Stream of Consciousness #1

The cover of Volume 21, from 1982, when I conducted a stream of consciousness experiment.

 

When I was on her payroll there was lots of free time between encounters, and I wanted to make the most of it. So I tried an experiment. Every morning, as soon as I got up, I sat down in front of the typewriter, rolled in a blank sheet of paper, and filled it with words. I just banged away on the keys and whatever came out came out. No editing. Pure stream of consciousness, and I did it for 100 consecutive days, pasting each sheet of paper into the diary I was keeping. Now, all these years later, I'm trying it again on my blog. I don't know what I'm going to say, but I'm going to say something. And no, I'm not going to keep it up for 100 days. But I'm going to do it today, until I don't feel like doing it anymore. And for you aspiring writers who might be reading this, if you're blocked, do what I'm doing now: Sit down in front of your computer and write anything, throw words on the screen until the right words begin to flow. And yes, I might go back and edit this a little—for clarity. The difference between this and what I did 40 years ago with a typewriter is that I'm posting this here and probably on FB, too, and people will be reading it. I don't want to waste their time (or your time). I want them (or you) to get something out of this. Don't ask me what. So let's call this an experiment in blogging. Do people blog anymore? Or is everything that matters on TikTok and Instagram? What can I say? The past few weeks I've been into diaries, not the famous ones you may have read about in one of my books, but my own diaries, which I wrote about last week and here I go again. What is it that keeps me writing in those notebooks? Well there's fear—fear that if I stop, the writing gears will rust as they did back in the 70s before I began keeping diaries. And there's compulsion, the compulsion to write everything down in notebooks just... because.

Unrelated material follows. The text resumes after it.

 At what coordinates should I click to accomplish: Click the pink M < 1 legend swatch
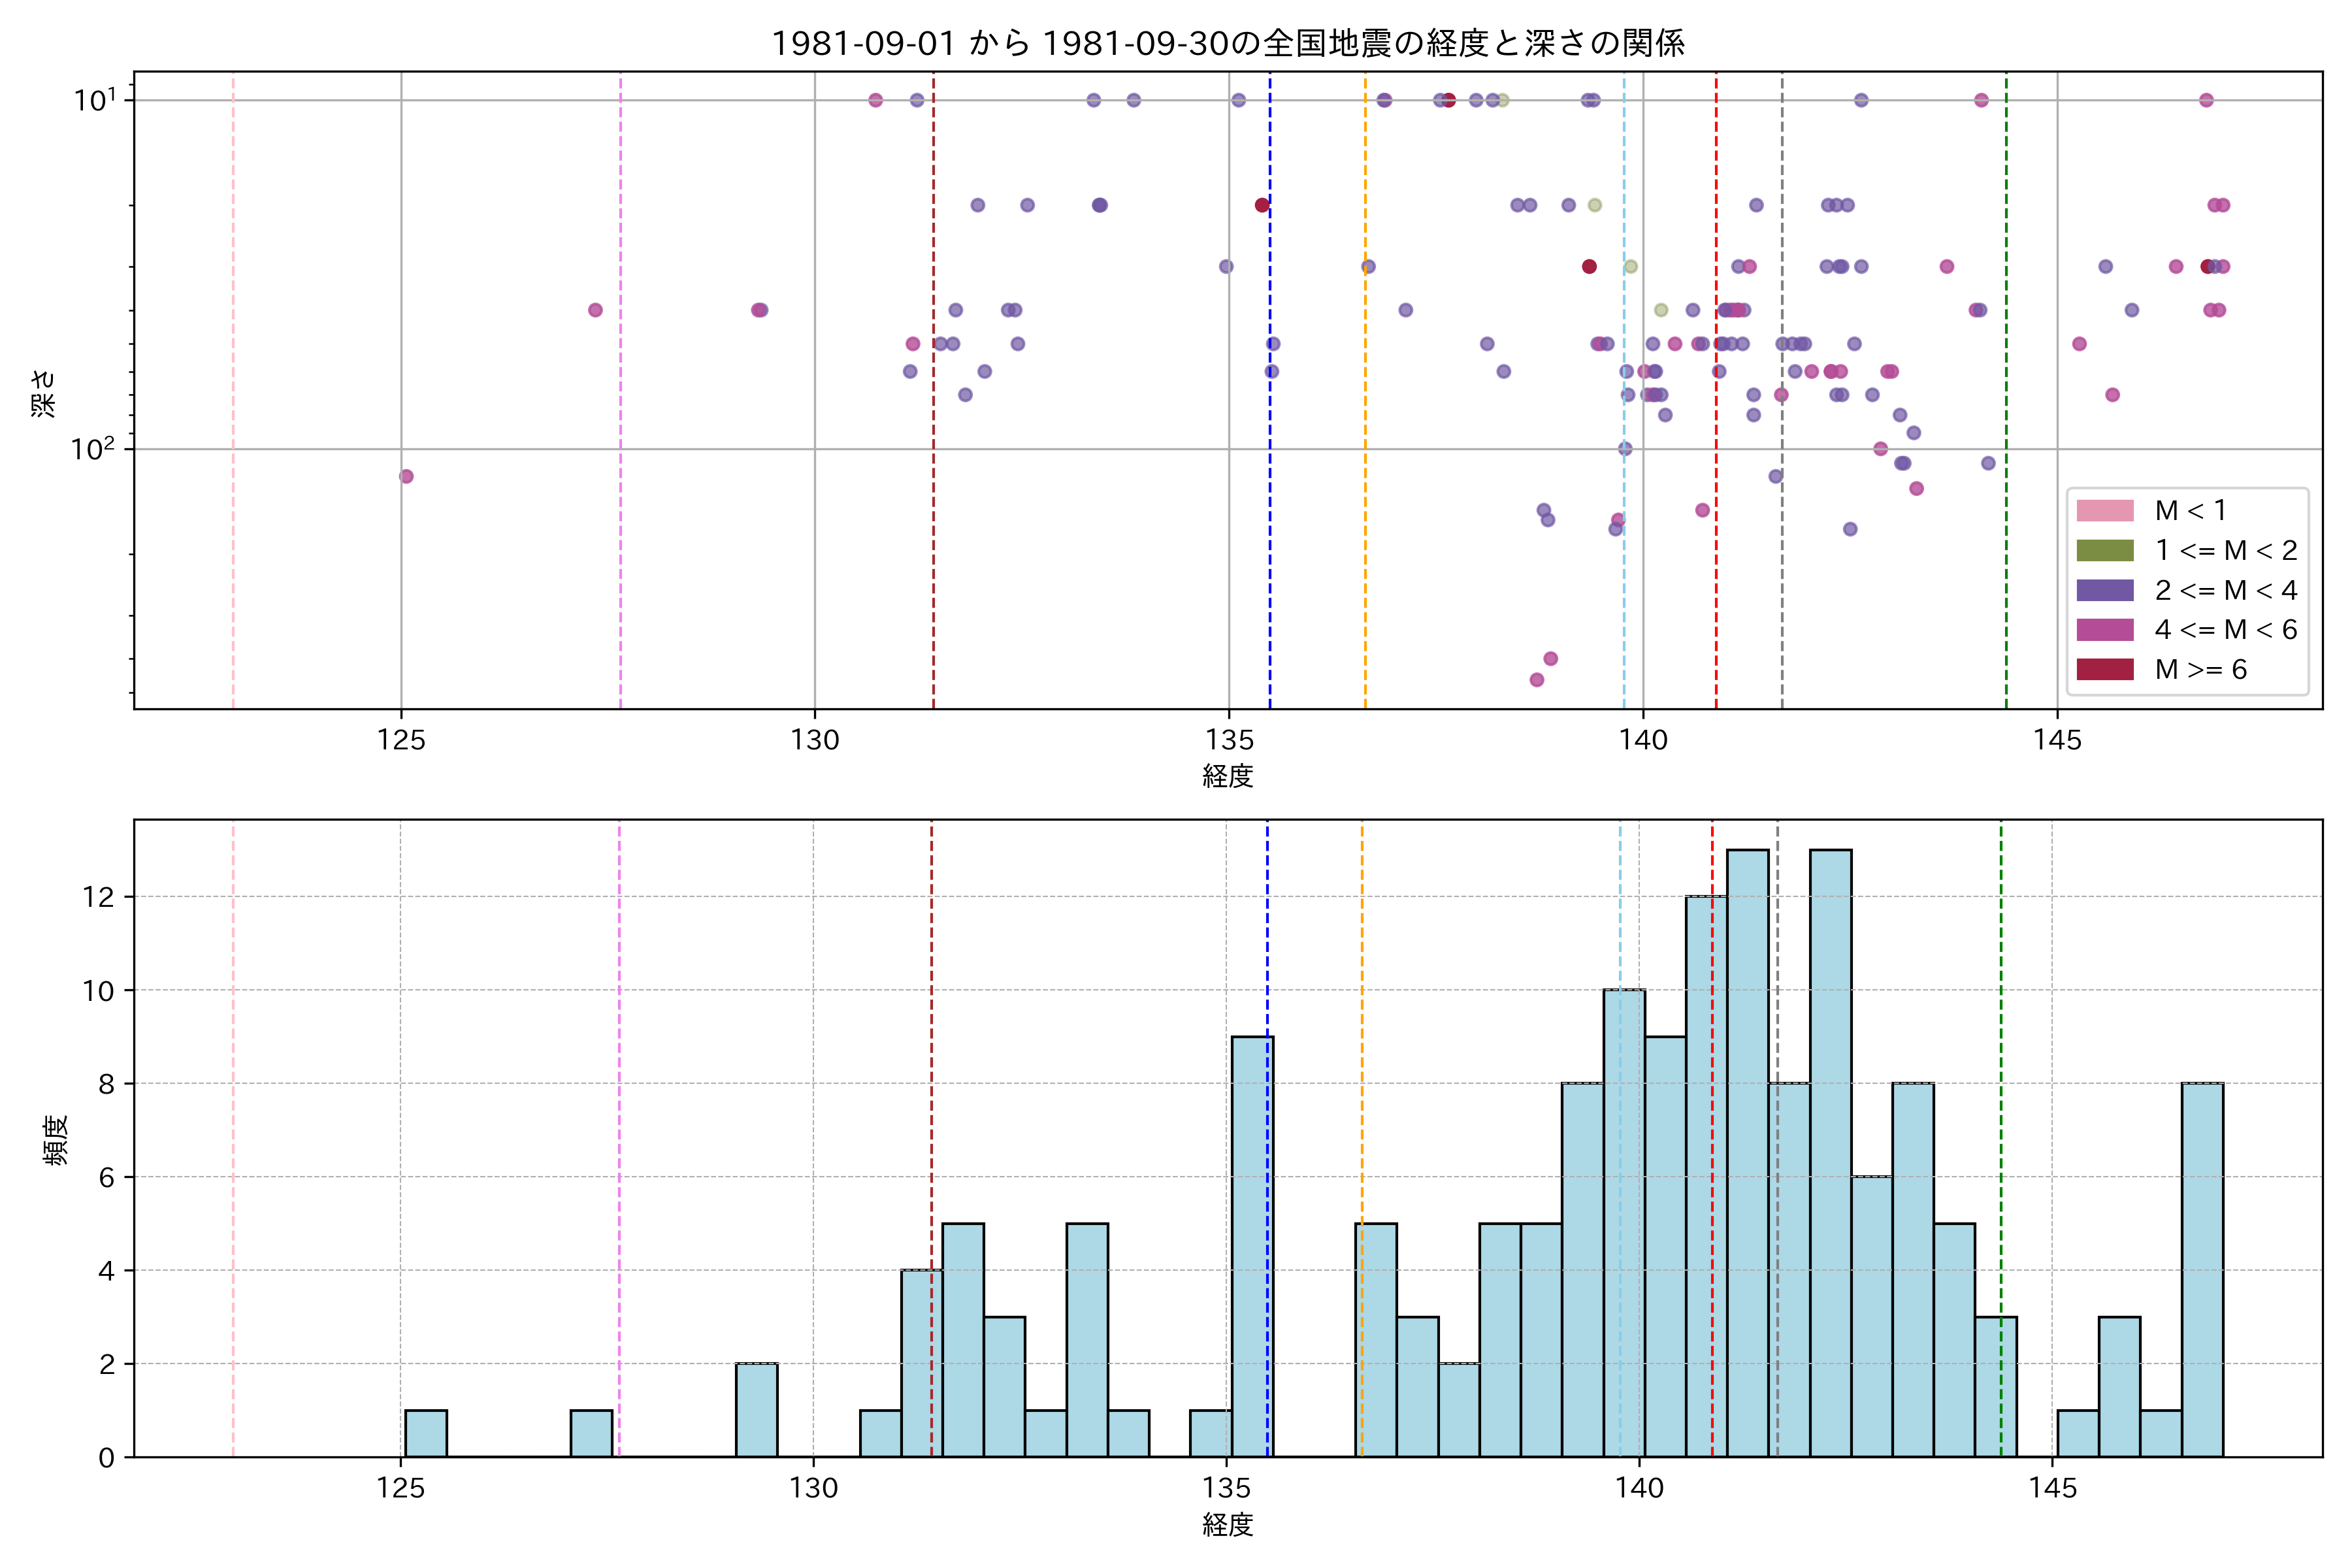coord(2104,511)
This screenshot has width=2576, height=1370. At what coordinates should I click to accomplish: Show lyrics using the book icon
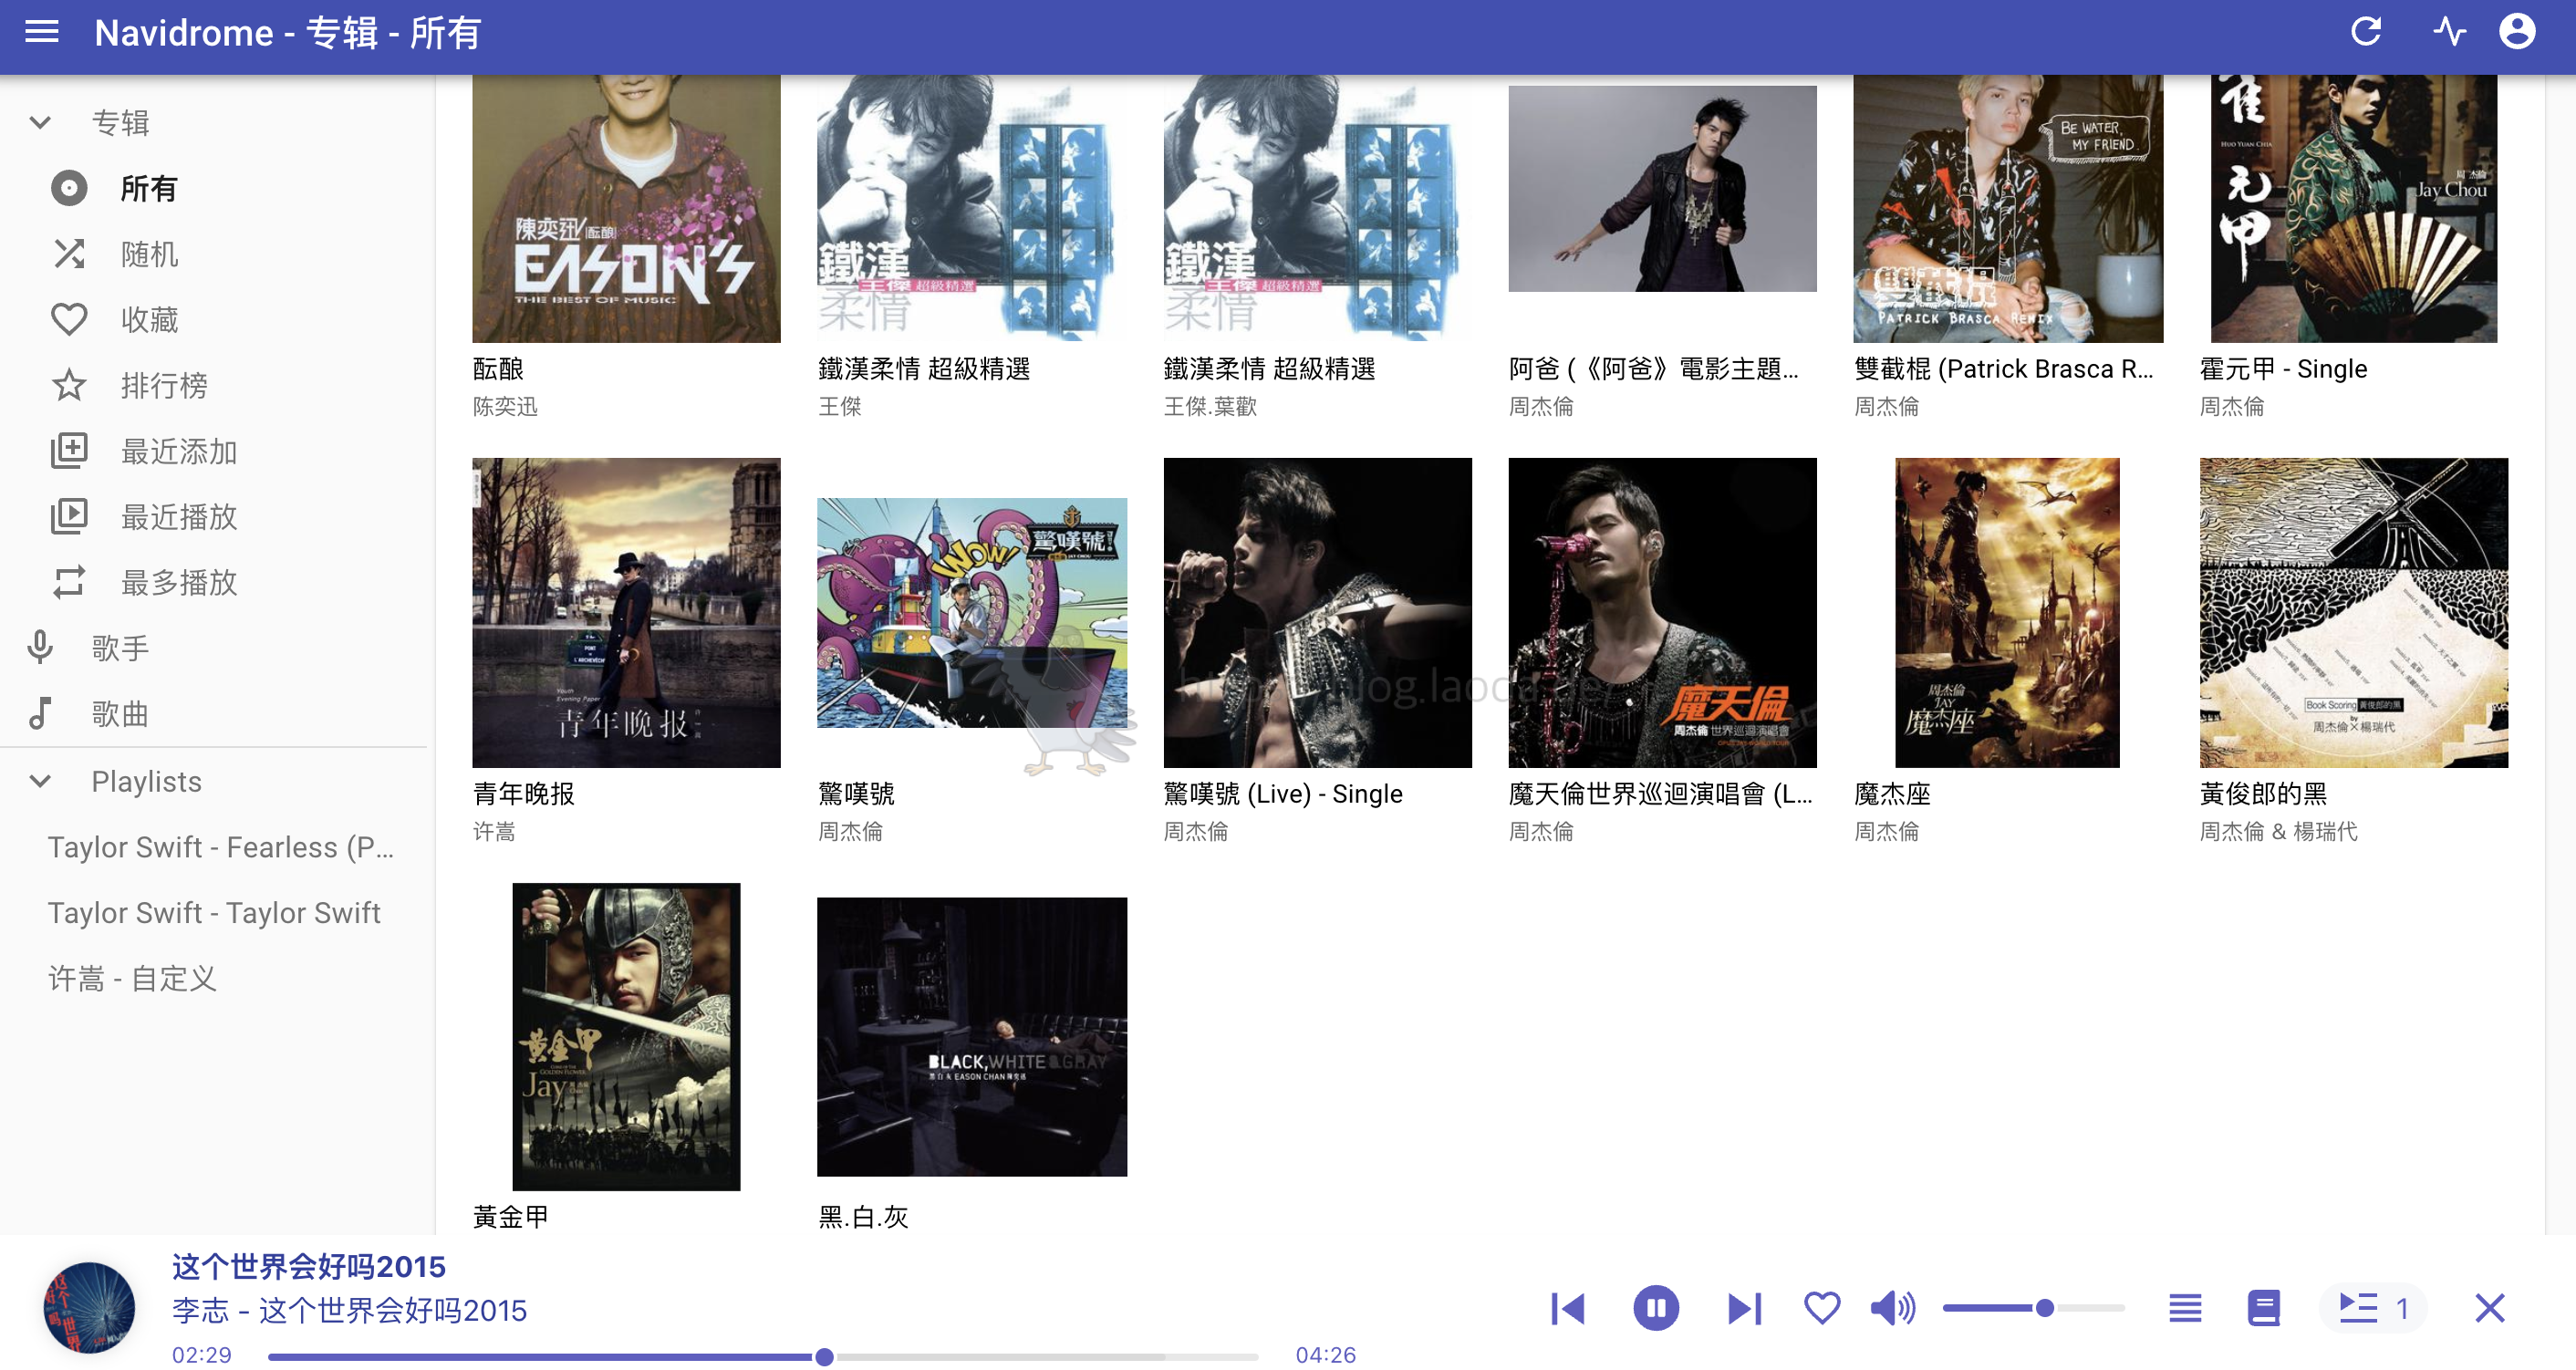tap(2263, 1307)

Though I'm not as compulsive as I was when I started doing this in 1977. In those days, when I carried a pocket-size memo book, if somebody said something interesting, I'd take it out and write down what they said. "What are you doing?" they'd ask. "Writing down what you just said." Drove people nuts. It was like if you were with me, everything was on the record. I don't do that anymore. If you say something interesting I'll write it down when I get home, though my memory isn't what it used to be.